● Text provided
Content starts
Not Working Currently: Deployed Web App : http://product-matching-webapp.el.r.appspot.com/
Youtube Link:https://www.youtube.com/watch?v=uQq281Uzb9k
E-commerce has seen an incredible surge in terms of the users over the past few years. The transition to E-commerce has been further accelerated by the COVID-19 pandemic. Thus for each E-commerce companies, it is has become increasingly important to provide high-quality search results and recommendations. With millions of third-party sellers operating on their websites, the process of distinguishing between products have become increasingly difficult.
The Goal of this project is to develop an efficient strategy to find similar products available on an e-commerce website by utilizing the product's image and text label.
Each image cannot be compared one by one with the whole image dataset. This approach will be incredibly computational expensive and excessively time-intensive in nature due to the sheer size of images. The process of comparing texts directly also may not give the desired outcomes.
Content ends
● Provided information
Content starts
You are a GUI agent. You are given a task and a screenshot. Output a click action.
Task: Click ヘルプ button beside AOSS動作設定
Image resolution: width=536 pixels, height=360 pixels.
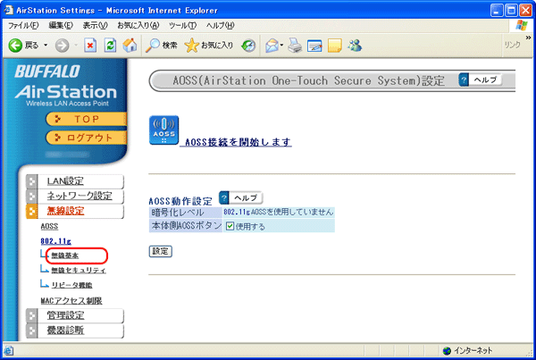coord(240,197)
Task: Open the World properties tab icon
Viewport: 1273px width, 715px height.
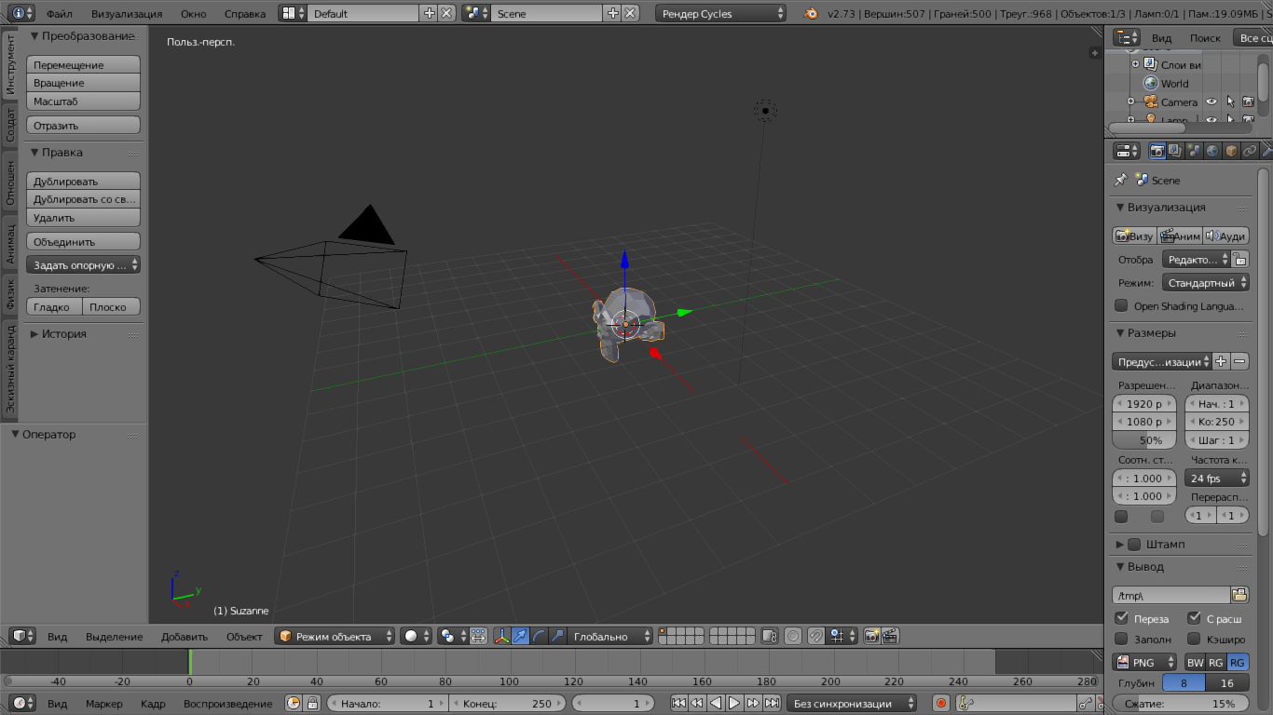Action: pos(1212,151)
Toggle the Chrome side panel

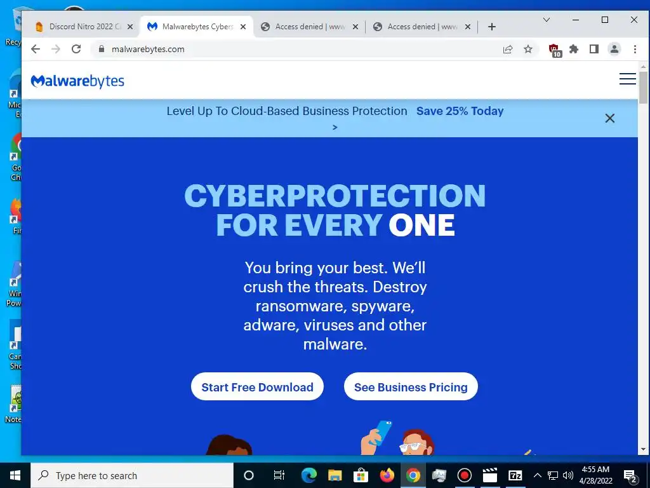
Content ends
● Work instructions
(a) Decide whether each statement agrees with the product-matching text, answering yes or no and quoting the words of the text that decide it: (i) the deployed web app is currently working; (ii) the COVID-19 pandemic sped up the move to e-commerce; (iii) the project relies on the product's image alone to find similar products.
(b) Output the part of the product-matching text that opens with the words containing "Each image cannot" and closes with "the desired outcomes.".
(c) Write the next part of the product-matching text, picking up after its last sentence.
Nothing in the records is needed here.

● Results of the exercise
(a)
(i) No: "Not Working Currently"
(ii) Yes: "The transition to E-commerce has been further accelerated by the COVID-19 pandemic."
(iii) No: "by utilizing the product's image and text label."

(b)
Each image cannot be compared one by one with the whole image dataset. This approach will be incredibly computational expensive and excessively time-intensive in nature due to the sheer size of images. The process of comparing texts directly also may not give the desired outcomes.

(c)
Hence a fine-tuned pre-trained CNN models can be used to generate image embeddings and a similar approach is utilized to convert text data into word embeddings using TfidfVectorizer and a Transformer. This approach produces an average F1 score of 0.87 when compared to a baseline score of 0.55.
Embeddings are a vector representation of data formed by converting high dimensional data (Image, text, sound files etc.) into relatively low dimensional tabular data. They make it easier to perform machine learning on large inputs.More Information
This dataset was provided by Shopee ,Shopee is s a Singaporean multinational technology company which focuses mainly on e-commerce.
Rather than creating our model for embedding generation, the best method is to use state of the art image models then fine-tune them on our dataset. Using these pre-trained models without any fine-tuning will provide an average result (average F1 score of 0.59) whereas the fine-tuned model performs much better (average F1 score of 0.73). The image below represents the model used to generate image embeddings.
The process of model fine-tuning is borrowed from the facial recognition system, ArcFace Margin Layer is used instead of a softmax layer in the model during the fine-tuning process.
Unlike Softmax, it explicitly optimizes feature embeddings to enforce higher similarity between same class data, this, in turn, leads to a higher quality of embeddings being generated.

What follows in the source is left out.